Them having my DC involved overnights due to my
job when it clashed with my husband’s deployment

she will need therapy and medication, not a ‘you go girlfriend!’ post-divorce glow-up.

i won’t put her through that. I will have to work it out

OP posts:
wowzamate · 11/02/2024 15:44

I'm very sorry that you're having to go through this. With the benefit of hindsight, all problems are easy to solve. Your parents tried, mostly your mum, and eventually called it quits.

It's wrong that your parents are coming to you for emotional support, and it's great you have put up boundaries.

But just as important, it's nice to remember that parents are not infallible, something your children will find out soon enough. Maybe if you tried looking at the situation from your (at the very least) mum's point of view, you will feel a bit more compassion for her. Rather than focusing on the inconvenience the divorce will bring to your day-to-day childcare and Christmas idyllic plans.

acod · 11/02/2024 15:47

Dancingqueen90 · 11/02/2024 15:37

I could have written your post 10 years ago. Sorry to hear you are going through this.

Definitely set boundaries. It will send you mad if you don't. Focus on your family.

And be prepared to accept counselling if you want it. I am about to start my third bout but that's one parent is not a particularly nice person and I am dealing with that. If I had a my time again I should have moved away when I had the chance.

Remember their divorce is not your issue to fix.

Thank you for your kind post

OP posts:
acod · 11/02/2024 15:48

wowzamate · 11/02/2024 15:44

I'm very sorry that you're having to go through this.

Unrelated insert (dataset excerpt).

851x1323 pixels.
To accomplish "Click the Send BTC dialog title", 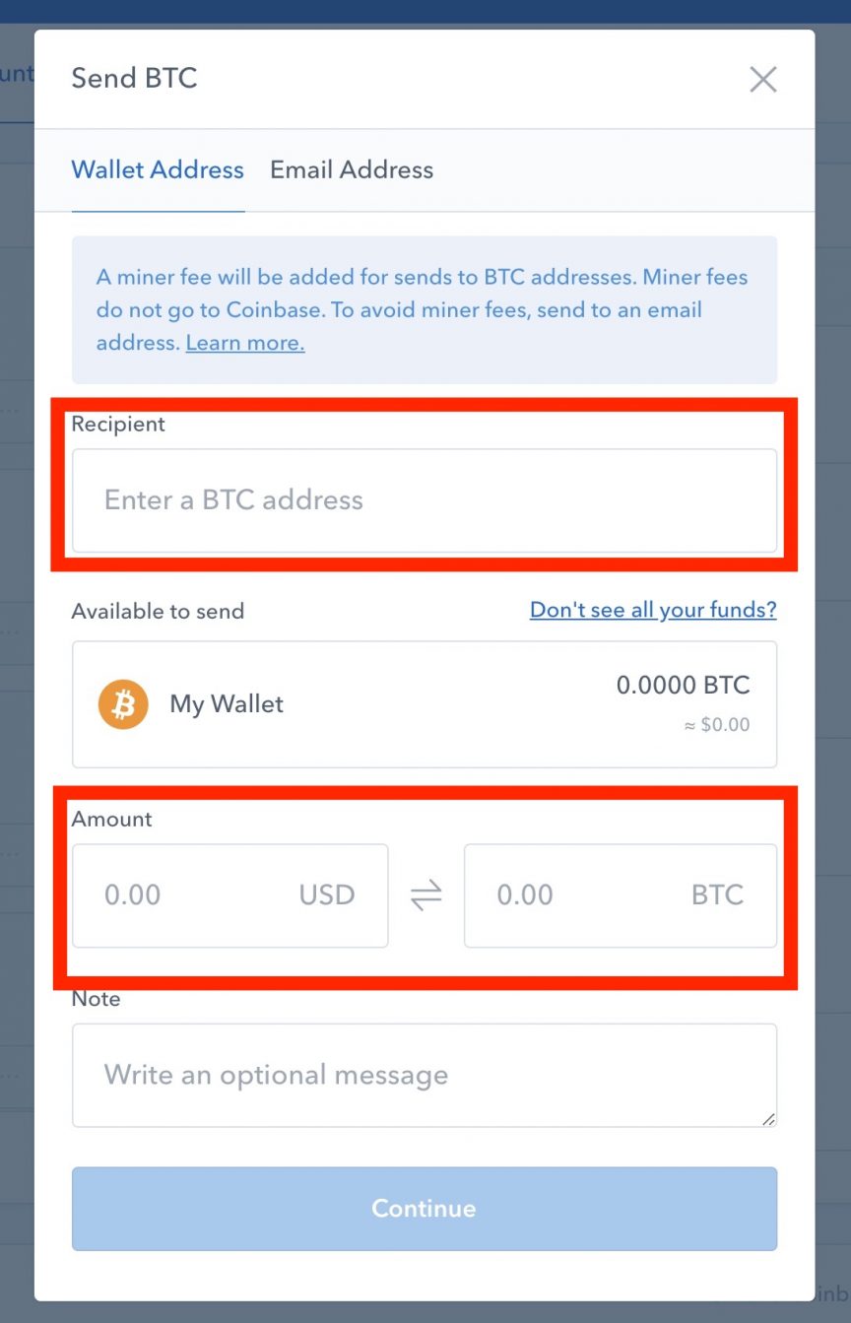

With the benefit of hindsight, all problems are easy to solve. Your parents tried, mostly your mum, and eventually called it quits.

It's wrong that your parents are coming to you for emotional support, and it's great you have put up boundaries.

But just as important, it's nice to remember that parents are not infallible, something your children will find out soon enough. Maybe if you tried looking at the situation from your (at the very least) mum's point of view, you will feel a bit more compassion for her. Rather than focusing on the inconvenience the divorce will bring to your day-to-day childcare and Christmas idyllic plans.

My mum is desperately sad about the ‘idyllic plans’ not happening any more AND not being able to have my DC for sleepovers

she is the one that was left and she is very sad about how life has changed

OP posts:
CandyLeBonBon · 11/02/2024 15:49

It sounds like you're harbouring a lot of resentment that goes an awful lot deeper than just their toxic relationship. Living with someone with OCD is hard and it sounds like you had to shoulder a lot of the fall out.

If that's the case then this break up is doubly unsettling as it sounds as though you feel you might have to bear the brunt of her health care?

Do you have siblings to share the load with you?